Stateside Sports

“Athletes are the closest things to deities on earth”

Trekking through Italy over the Christmas break, I visited the Coliseum, where an exhibit dedicated to ancient Greek and Roman athletes claimed that in the time of the gladiators and Olympians, athletes where the closest a mortal could get to be a deity.

It seems that we have not changed much at all. Maybe more in the US than England, but society seems to put athletes on a pedestal above the average man.

How many multi-page specials, front cover stories, and television time was dedicated to Johnny Wilkinson after England won the World Cup?

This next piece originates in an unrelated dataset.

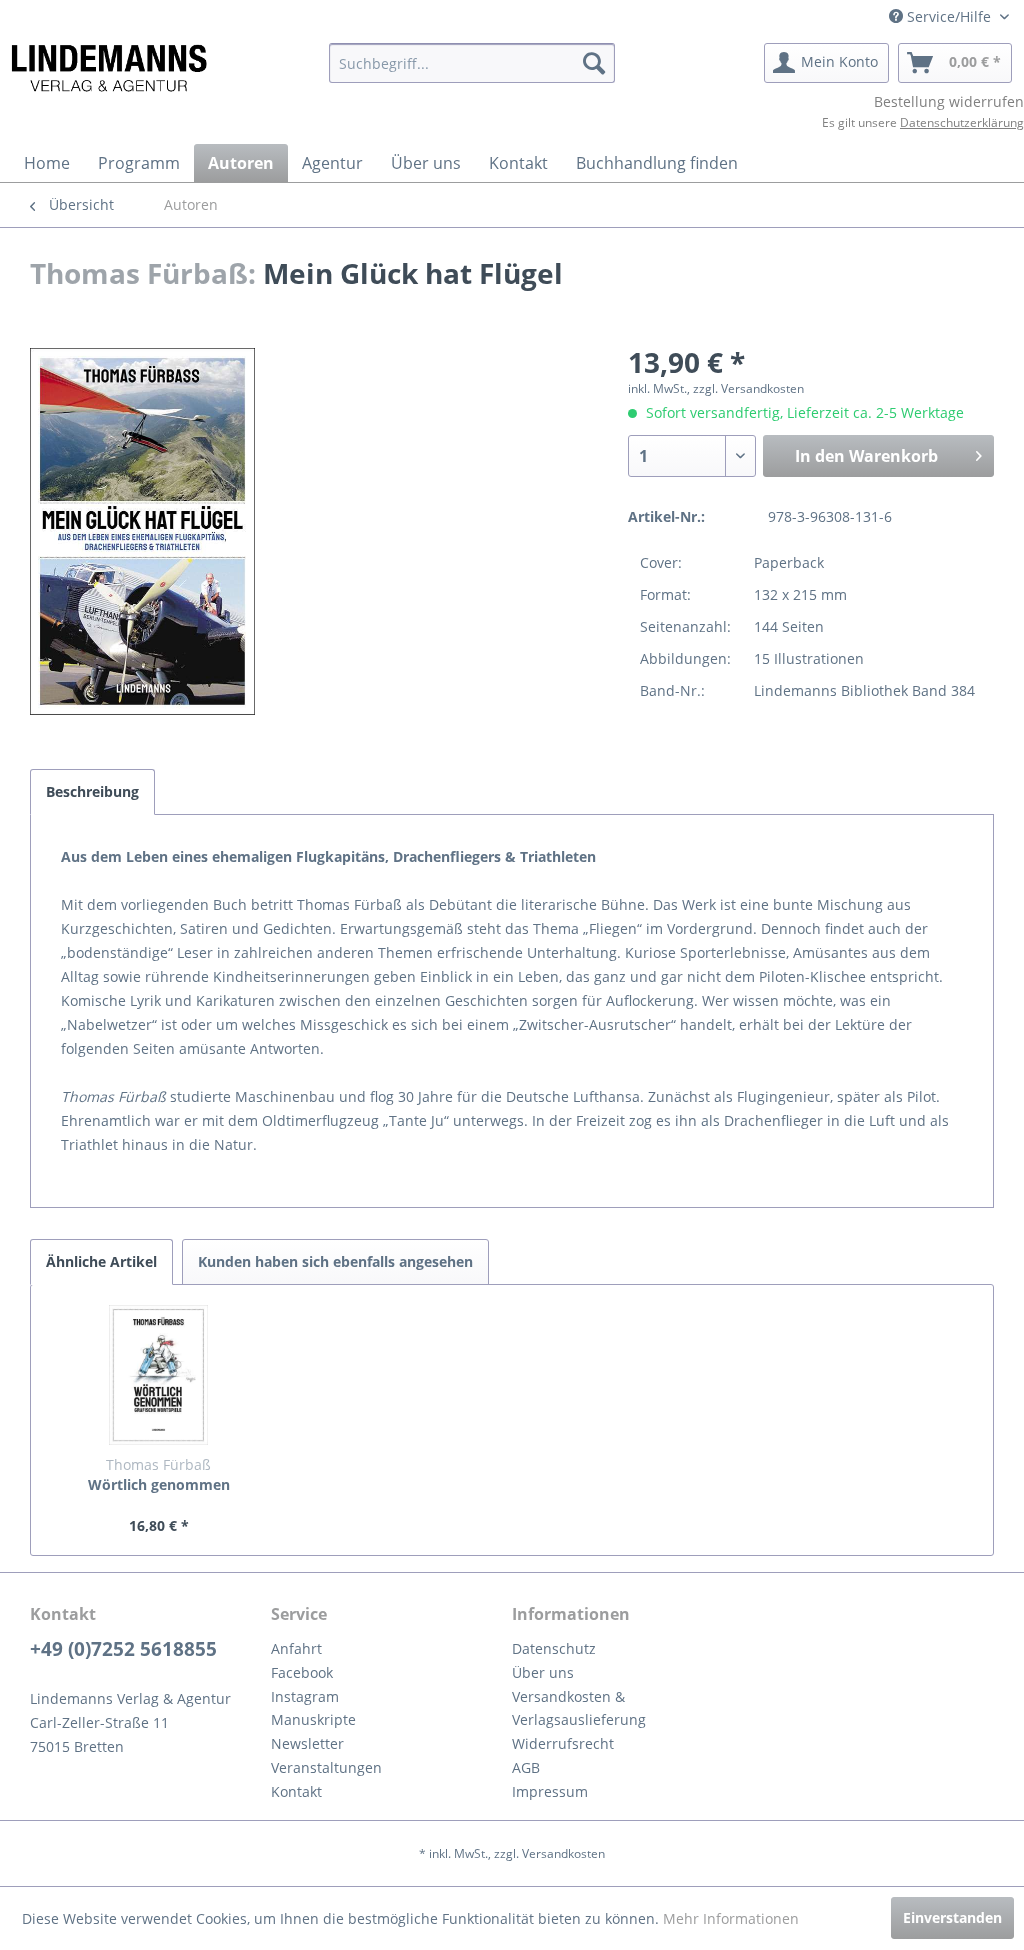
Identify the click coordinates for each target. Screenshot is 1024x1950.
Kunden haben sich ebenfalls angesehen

Not that I mind seeing that face, but wasn’t there some sort of war in Iraq or other world issues pushed aside to make way for England’s Messiah and the drop goal heard around the country.

Unlike in the UK, US athletes become stars at the University level, student culture at a D-1 school includes getting up at 6 am on a Friday to queue and nab a pair of tickets to a basketball or football match in a venue holding over 10,000 fans that will sell out within 30 minutes.

Often, the US takes this Uni level stardom too far, admitting athletes to schools where they cannot compete academically. Full ride scholarships including all athletic equipment, meals, travel costs, and spending money is provided to those recruited on athletic scholarships.

Additionally, a law was recently passed in Nebraska that will allow the big 12 conference to pay their athletes. This is a far cry from York Uni where athletes must pay to for athletics clubs and all merchandise.

Athletes receiving preferential treatment in Uni, though deserved based on the amount of money sports TV contracts bring in, the pressure they face, and their commitment to represent the school creates a false sense of celebrity for these superstars and their fans.

It is this premature fame that leads to the use of steroids, and has pitchers receiving shots of intense pain killers before they rush out attempt to pitch a shut out. This same false reality leads to preferential treatment of athletes under the law.

Athletes are not only worshipped as gods in modern times, living in a separate world from their adoring fans, who accept the facade that they are physically unbreakable, above the law, and part of a privileged class.